# Directives
**A.** In the blog post on automation and a post-work world, translate this sentence into Spanish: "Yet the people inhabiting that universe still perform activities you and I would recognise as work."
**B.** Return the stretch of the records from the line that contains "Where should I click to: Switch" through the line that contains "coord(148,202)", reproducing each line unchanged.

My “AI” scepticism is well established for regular readers of this blog; that scepticism remains unshaken on a personal level – and I promise that this piece will not become yet another anti-generative-system tract. It is worth thinking about, however, in the context of the wider question: If we are all eventually outmoded by automation, what comes after? The dubious beneficence of our various national governments, let alone the questionable motivations of billionaire tech CEOs, notwithstanding.
What would you do?
Thus, we come to the heart of the question: what would you do? If suddenly confronted with a situation in which you no longer need to work to survive, which is what the vast majority of people in work do it for, would you continue to? I think I would, albeit in a very different fashion. Indeed – without getting too much into my personal life – it’s arguable I already work without strictly needing to do so, not because I’m financially free, quite the opposite. Still, I do, strictly speaking, have all my necessities accounted for owing to an unenviable health status. I don’t recommend any healthy people reading this swap!
I’m left with more questions than answers. I wonder, as previously “safe” sectors of work are encroached upon by automation, if the promises of automation will remain unfulfilled, history would agree that they will. In which case, in the event of a world with too little work, but authorities potentially unwilling to support those without it, what will any of us do? But perhaps the socioeconomic puzzles of a potential post-work world are too in-depth to consider here.
But indeed, in the ideal outcome, the utopian one à la Star Trek, human society is enjoying a post-scarcity utopia, beyond the need for a monetary system and certainly beyond the need for work as defined above. Yet the people inhabiting that universe still perform activities you and I would recognise as work. Not for monetary reward or any kind of need – but for self-fulfilment. Simply because they can.
The other potential outcomes perhaps do not bear thinking about.

# Dataset records
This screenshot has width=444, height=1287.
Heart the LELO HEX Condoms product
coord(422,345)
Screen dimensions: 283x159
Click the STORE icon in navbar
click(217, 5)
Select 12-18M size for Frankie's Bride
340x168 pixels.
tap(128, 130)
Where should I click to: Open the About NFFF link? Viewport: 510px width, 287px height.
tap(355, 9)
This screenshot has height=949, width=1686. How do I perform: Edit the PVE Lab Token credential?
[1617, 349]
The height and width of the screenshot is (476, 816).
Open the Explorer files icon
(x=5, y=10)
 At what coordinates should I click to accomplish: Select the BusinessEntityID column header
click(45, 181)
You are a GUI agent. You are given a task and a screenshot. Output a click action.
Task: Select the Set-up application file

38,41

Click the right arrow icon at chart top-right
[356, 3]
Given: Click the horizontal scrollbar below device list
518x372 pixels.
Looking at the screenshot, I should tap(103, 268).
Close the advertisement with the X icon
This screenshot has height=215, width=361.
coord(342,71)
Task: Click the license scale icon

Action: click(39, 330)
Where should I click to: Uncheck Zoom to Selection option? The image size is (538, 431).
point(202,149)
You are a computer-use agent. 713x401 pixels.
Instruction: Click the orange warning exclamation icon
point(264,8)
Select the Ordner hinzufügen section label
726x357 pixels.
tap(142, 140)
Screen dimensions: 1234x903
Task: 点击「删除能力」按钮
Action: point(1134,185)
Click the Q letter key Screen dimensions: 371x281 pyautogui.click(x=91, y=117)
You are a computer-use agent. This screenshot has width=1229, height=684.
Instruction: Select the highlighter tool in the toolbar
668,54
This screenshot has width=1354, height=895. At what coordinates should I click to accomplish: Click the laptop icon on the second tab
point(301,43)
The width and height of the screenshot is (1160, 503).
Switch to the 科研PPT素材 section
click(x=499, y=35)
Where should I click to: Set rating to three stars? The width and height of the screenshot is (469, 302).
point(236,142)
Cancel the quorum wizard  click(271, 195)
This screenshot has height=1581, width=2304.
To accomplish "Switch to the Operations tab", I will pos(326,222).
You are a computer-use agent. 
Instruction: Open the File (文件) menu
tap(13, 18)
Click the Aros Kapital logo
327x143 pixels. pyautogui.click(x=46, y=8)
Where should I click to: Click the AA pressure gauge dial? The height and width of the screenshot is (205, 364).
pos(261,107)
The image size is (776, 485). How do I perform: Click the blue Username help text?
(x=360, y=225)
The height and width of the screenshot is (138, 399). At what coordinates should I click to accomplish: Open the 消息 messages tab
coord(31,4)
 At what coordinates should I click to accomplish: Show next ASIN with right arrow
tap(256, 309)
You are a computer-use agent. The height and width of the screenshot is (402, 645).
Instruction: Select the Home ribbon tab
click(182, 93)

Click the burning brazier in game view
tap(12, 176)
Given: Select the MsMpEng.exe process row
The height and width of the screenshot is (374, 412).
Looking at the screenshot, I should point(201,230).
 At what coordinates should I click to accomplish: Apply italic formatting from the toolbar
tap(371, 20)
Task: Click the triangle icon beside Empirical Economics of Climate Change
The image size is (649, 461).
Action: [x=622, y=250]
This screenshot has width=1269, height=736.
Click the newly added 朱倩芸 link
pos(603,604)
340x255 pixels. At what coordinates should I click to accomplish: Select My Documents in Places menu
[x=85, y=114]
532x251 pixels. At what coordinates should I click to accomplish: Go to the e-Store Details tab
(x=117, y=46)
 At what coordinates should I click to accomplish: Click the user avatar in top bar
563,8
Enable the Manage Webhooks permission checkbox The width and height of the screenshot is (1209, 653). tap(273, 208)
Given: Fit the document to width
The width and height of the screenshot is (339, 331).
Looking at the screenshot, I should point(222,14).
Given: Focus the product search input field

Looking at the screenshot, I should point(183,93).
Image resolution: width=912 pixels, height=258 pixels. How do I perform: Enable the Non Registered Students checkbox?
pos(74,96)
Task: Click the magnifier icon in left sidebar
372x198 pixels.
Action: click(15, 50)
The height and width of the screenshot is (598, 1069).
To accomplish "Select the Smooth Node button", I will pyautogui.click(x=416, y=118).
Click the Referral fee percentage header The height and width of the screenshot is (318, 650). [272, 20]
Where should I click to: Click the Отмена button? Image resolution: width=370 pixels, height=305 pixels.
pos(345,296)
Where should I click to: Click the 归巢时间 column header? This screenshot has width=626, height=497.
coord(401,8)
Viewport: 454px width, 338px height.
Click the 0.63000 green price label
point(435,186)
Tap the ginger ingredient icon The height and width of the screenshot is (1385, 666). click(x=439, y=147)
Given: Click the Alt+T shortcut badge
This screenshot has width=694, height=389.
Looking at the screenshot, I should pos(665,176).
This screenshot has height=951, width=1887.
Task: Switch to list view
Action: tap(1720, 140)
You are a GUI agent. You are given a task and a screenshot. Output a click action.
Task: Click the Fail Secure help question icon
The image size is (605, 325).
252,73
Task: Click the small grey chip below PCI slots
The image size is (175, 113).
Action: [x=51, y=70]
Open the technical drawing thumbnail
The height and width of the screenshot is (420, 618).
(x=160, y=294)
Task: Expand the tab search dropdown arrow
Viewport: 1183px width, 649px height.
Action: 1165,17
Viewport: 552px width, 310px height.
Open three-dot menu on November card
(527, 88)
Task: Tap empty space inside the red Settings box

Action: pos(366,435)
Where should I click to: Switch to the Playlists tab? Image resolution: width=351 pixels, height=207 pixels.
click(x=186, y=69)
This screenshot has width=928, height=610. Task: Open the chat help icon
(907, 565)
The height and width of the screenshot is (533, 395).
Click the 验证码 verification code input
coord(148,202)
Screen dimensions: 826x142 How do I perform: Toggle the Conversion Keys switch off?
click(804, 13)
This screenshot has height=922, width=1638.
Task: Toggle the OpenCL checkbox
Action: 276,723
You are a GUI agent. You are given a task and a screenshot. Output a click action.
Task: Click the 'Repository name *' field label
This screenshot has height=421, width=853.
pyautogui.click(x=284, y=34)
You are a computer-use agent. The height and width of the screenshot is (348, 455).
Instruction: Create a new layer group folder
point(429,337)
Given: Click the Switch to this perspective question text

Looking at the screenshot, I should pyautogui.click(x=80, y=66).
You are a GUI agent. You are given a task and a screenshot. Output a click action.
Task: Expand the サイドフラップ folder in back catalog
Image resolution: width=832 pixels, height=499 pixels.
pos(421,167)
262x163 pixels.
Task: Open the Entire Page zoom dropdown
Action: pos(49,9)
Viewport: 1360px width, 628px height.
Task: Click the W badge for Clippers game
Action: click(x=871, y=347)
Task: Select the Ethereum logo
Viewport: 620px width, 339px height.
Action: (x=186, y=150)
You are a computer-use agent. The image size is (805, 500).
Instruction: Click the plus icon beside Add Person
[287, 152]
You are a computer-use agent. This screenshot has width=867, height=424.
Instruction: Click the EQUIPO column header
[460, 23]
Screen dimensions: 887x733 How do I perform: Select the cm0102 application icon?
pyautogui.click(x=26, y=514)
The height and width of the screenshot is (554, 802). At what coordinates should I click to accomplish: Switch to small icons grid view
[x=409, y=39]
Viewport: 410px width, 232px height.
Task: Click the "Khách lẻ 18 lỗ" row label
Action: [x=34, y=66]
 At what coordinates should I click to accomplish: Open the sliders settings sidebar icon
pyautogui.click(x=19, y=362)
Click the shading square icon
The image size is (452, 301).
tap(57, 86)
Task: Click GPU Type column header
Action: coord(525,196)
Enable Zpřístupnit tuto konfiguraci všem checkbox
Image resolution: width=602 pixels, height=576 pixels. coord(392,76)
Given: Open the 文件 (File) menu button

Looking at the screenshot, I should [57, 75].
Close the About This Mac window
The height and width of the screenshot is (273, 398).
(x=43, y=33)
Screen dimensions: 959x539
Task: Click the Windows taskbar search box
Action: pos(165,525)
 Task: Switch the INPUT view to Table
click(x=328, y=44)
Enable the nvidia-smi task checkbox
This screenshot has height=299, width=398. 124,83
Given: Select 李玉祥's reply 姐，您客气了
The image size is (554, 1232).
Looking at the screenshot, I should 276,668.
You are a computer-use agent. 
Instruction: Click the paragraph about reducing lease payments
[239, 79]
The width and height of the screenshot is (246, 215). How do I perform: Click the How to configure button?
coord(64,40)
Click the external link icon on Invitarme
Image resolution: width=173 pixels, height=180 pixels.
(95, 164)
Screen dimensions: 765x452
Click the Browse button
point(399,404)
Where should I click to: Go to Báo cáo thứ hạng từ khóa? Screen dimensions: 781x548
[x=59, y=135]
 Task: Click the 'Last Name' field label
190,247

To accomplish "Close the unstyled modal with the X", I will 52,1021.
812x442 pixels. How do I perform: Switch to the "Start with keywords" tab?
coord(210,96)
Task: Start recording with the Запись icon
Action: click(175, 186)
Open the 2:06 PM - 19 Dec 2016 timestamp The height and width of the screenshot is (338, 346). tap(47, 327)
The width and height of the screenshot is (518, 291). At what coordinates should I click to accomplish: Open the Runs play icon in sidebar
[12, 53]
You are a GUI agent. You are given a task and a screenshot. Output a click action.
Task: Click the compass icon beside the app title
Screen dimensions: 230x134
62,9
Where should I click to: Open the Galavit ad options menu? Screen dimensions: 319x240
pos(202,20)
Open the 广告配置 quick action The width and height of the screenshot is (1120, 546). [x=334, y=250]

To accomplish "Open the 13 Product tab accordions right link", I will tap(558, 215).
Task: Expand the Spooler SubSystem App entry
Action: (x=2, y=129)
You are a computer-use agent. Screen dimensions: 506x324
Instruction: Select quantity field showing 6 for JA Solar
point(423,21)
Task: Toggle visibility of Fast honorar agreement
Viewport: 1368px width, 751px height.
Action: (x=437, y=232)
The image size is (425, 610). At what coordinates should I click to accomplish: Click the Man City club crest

# Solution list
**A.** Sin embargo, las personas que habitan ese universo siguen realizando actividades que tú y yo reconoceríamos como trabajo.

**B.**
Where should I click to: Switch to the Playlists tab? Image resolution: width=351 pixels, height=207 pixels.
click(x=186, y=69)
This screenshot has width=928, height=610. Task: Open the chat help icon
(907, 565)
The height and width of the screenshot is (533, 395).
Click the 验证码 verification code input
coord(148,202)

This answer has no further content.